TASK GOAL: In the records below, find the line with "Image resolution: width=617"; retype that line and all the following lines through the end, exactly, and add nothing.

(Records drawn from a dataset)
________
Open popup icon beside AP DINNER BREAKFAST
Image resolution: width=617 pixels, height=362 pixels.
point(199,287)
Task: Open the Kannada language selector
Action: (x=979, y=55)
________
ANSWER BOX:
Image resolution: width=617 pixels, height=362 pixels.
point(199,287)
Task: Open the Kannada language selector
Action: (x=979, y=55)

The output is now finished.